Description of the task :: Update the rows below so that every instance of "How do I perform" becomes "How can I do", changing nothing else.
** BEGIN **
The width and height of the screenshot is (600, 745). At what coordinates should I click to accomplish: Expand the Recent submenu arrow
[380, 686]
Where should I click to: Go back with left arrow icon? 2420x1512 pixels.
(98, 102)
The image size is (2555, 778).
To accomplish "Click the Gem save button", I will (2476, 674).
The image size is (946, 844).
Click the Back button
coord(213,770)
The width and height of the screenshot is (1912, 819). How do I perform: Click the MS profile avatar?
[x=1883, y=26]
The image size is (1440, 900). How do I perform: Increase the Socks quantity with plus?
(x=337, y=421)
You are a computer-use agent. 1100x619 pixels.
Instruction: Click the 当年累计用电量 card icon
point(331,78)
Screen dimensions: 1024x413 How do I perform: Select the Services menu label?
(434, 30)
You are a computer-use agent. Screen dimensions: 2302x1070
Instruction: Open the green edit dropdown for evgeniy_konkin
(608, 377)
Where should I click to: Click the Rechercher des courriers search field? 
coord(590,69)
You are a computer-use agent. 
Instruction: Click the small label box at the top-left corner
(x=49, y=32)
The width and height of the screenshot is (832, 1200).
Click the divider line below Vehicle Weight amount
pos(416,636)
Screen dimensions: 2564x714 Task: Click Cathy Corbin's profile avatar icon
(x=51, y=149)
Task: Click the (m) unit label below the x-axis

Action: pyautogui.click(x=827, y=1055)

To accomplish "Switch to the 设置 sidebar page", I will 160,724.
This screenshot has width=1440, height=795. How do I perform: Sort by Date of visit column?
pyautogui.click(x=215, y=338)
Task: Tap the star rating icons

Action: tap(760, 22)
** END **
Output below ::
The width and height of the screenshot is (600, 745). At what coordinates should I click to accomplish: Expand the Recent submenu arrow
[380, 686]
Where should I click to: Go back with left arrow icon? 2420x1512 pixels.
(98, 102)
The image size is (2555, 778).
To accomplish "Click the Gem save button", I will (2476, 674).
The image size is (946, 844).
Click the Back button
coord(213,770)
The width and height of the screenshot is (1912, 819). How can I do: Click the MS profile avatar?
[x=1883, y=26]
The image size is (1440, 900). How can I do: Increase the Socks quantity with plus?
(x=337, y=421)
You are a computer-use agent. 1100x619 pixels.
Instruction: Click the 当年累计用电量 card icon
point(331,78)
Screen dimensions: 1024x413 How can I do: Select the Services menu label?
(434, 30)
You are a computer-use agent. Screen dimensions: 2302x1070
Instruction: Open the green edit dropdown for evgeniy_konkin
(608, 377)
Where should I click to: Click the Rechercher des courriers search field? 
coord(590,69)
You are a computer-use agent. 
Instruction: Click the small label box at the top-left corner
(x=49, y=32)
The width and height of the screenshot is (832, 1200).
Click the divider line below Vehicle Weight amount
pos(416,636)
Screen dimensions: 2564x714 Task: Click Cathy Corbin's profile avatar icon
(x=51, y=149)
Task: Click the (m) unit label below the x-axis

Action: pyautogui.click(x=827, y=1055)

To accomplish "Switch to the 设置 sidebar page", I will 160,724.
This screenshot has width=1440, height=795. How can I do: Sort by Date of visit column?
pyautogui.click(x=215, y=338)
Task: Tap the star rating icons

Action: tap(760, 22)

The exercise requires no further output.